In a related data source, the joins aren’t fixed up front. Instead of merging all the data (and having to work with all the data regardless of what each viz requires), only the relevant data is combined—per sheet and as necessary. As you drag and drop, Tableau evaluates the relationships of the relevant fields and tables. Those relationships are used to write queries with the correct join types, aggregations, and null handling.
You can think about how the data fits together and what questions you want to answer, rather than how to combine the data or compensate for artifacts from the data source.
Relationships don’t replace the previous ways of combining data: joins, unions, and blends. Rather, relationships are the new, flexible way to bring data together from multiple sources. The existing methods aren’t going away, and are still useful in specific scenarios.
Note: For related information on how relationship queries work, see these Tableau blog posts:
This topic walks through building a related data source and using one for analysis. If you would like to follow along, you can download the Bookshop data set(Link opens in a new window). Choose Bookshop.xlsx for the raw data to start from scratch, or MinimalBookshop.tdsx to start with the related data source basics configured for you.
Tableau Desktop Professional 2018.2
Note: Relationships are available in Tableau 2020.2 and later.
Video: Migrated Data
If you open an existing workbook from a previous version of Tableau (version 2020.1 or earlier) in Tableau 2020.2 or later, your data source tab might show a Migrated Data table.
There are multiple videos embedded in this topic. For your convenience, a transcript is provided in the expandable section underneath each video.Migrated Data video transcript
If you open a workbook created before relationships were available (before version 2020.2), your data source may look different. If there were joined or unioned tables, they appear as a single logical table named Migrated Data. Double click to see the underlying tables—they’re still there, and your analysis will still behave as expected.
Note that when you’re only using the Migrated Data table, the Data pane behaves more like previous versions of Tableau Desktop.
You can even relate new tables to the directly to the Migrated Data table to extend the data model.
Once you’ve added relationships to the data model, the Data pane updates to the new layout, with dimensions and measures maintained within each table, and the Migrated Data table is displayed as a single, merged table.
Video: Relate tablesRelate tables video transcript
To build a data source of related tables, connect to your data and drag a table to the canvas. Drag out a second table. A relationship will automatically form if it can. If Tableau cannot detect the related fields, you will be prompted to select them yourself.
The canvas you’re seeing is a new layer of the data model where you can relate tables together. Dragging out additional tables adds them to the data model. The noodle shows which tables are related.
Relationships can be based on calculated fields. You can also specify how fields should be compared by using operators when you define the relationship.
You can create a join by double clicking on a table to open the join canvas (also referred to as the physical layer), and then dragging out a table to create a join.
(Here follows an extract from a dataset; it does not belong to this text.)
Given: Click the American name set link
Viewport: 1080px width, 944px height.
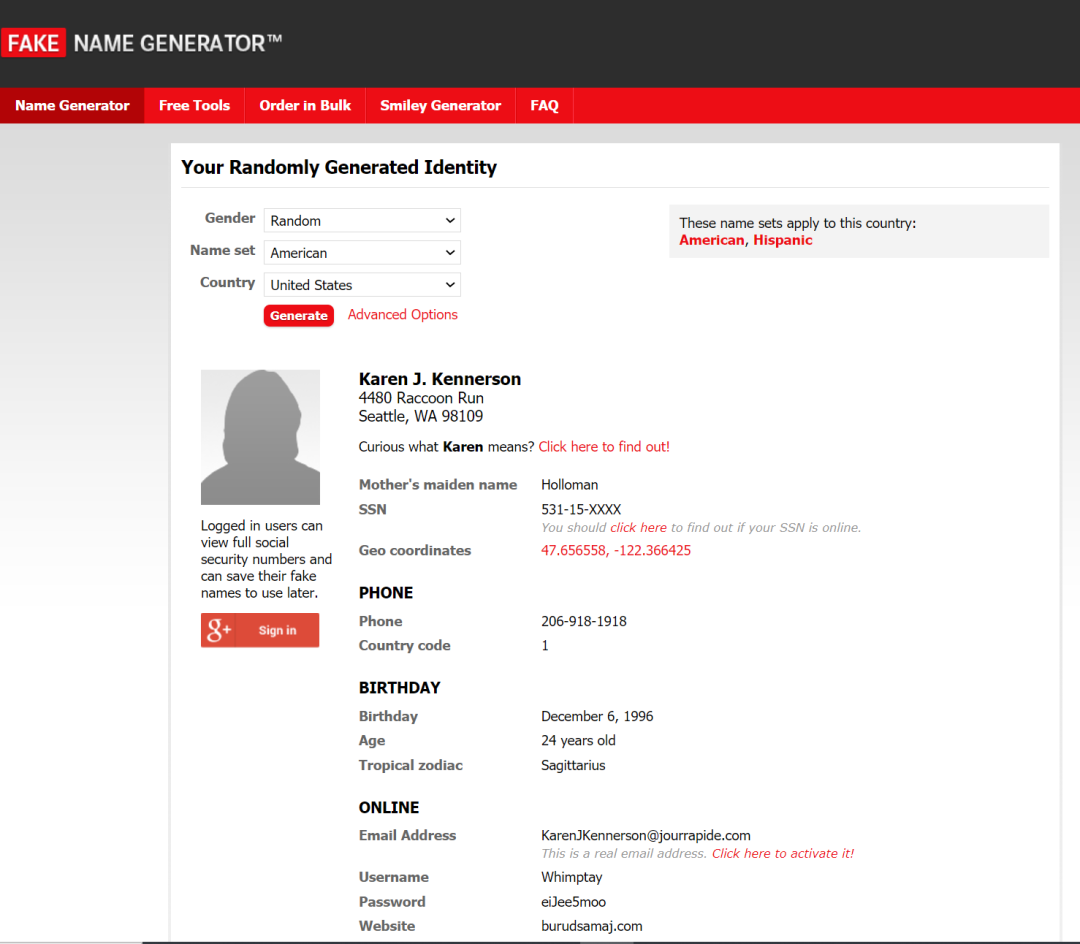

Creating joins is the same experience as previous versions of Tableau—you can set a join clause, including a calculation if necessary, and configure the join type.
Once you close the join canvas, the table on the relationship canvas (also referred to as the logical layer) has a join icon to indicate the underlying join. This is because a join merges its tables together to form a single, new table. Related tables remain distinct.
Add unions by dragging out New Union. Unions, like joins, actually merge the data, and show an icon on the logical layer. We recommend always renaming unions—or any tables with unclear names—to something more useful.
Video: Performance OptionsPerformance Options video transcript
For any relationship, there are performance options as well as related fields. Tableau automatically chooses safe defaults for these options. However, if you are sure of the characteristics of your data, changing these options can give Tableau more information about how to best configure automatic joins during analysis. Setting the cardinality and referential integrity options gives Tableau more information about how to optimize queries.
Cardinality indicates whether or not the linking field records are unique. If multiple books can have the same author, but each author is listed only once in the author table, the cardinality for AuthID would be Many for Books and One for Author between those two tables. This setting impacts how Tableau handles aggregation before or after the join.
Referential integrity indicates whether or not a record in one table is guaranteed to have a relationship in another table. If every book has an author, Book has referential integrity to Author. If not every author has a book, Author does not have referential integrity to Book. This setting impacts how Tableau chooses a join type and handles unmatched records.
For more information, see Cardinality and Referential Integrity.
Example: Bookshop Data
We’ll do some analysis with this data source in a moment, so let’s talk about the data.
The data set is around (fictitious) books, and it’s important to consider the distinction between a book and an edition. A book is the conceptual work itself, with attributes such as the title, author, and genre. There are also editions of a book, with attributes such as a price and format (hardcover or paperback), that are identified with an ISBN. An edition of a book has a publisher and a page count, whereas a book may have won an award or be in a series.
You can follow along by downloading MinimalBookshop.tdsx, or be adventurous and build the model yourself from Bookshop.xlsx. Note that you can hide many of the ID fields once the tables are combined.
Video: Work with multiple tablesWork with multiple tables video transcript
The Data Source page
Before we go to a sheet tab, notice that the data grid view, below, shows only the fields from one table at a time. If we click to another table, we’ll see the data it contains. There is no overall view because related data is not brought together until it’s used in an analysis. For now, the data remains in each table and is therefore displayed by table.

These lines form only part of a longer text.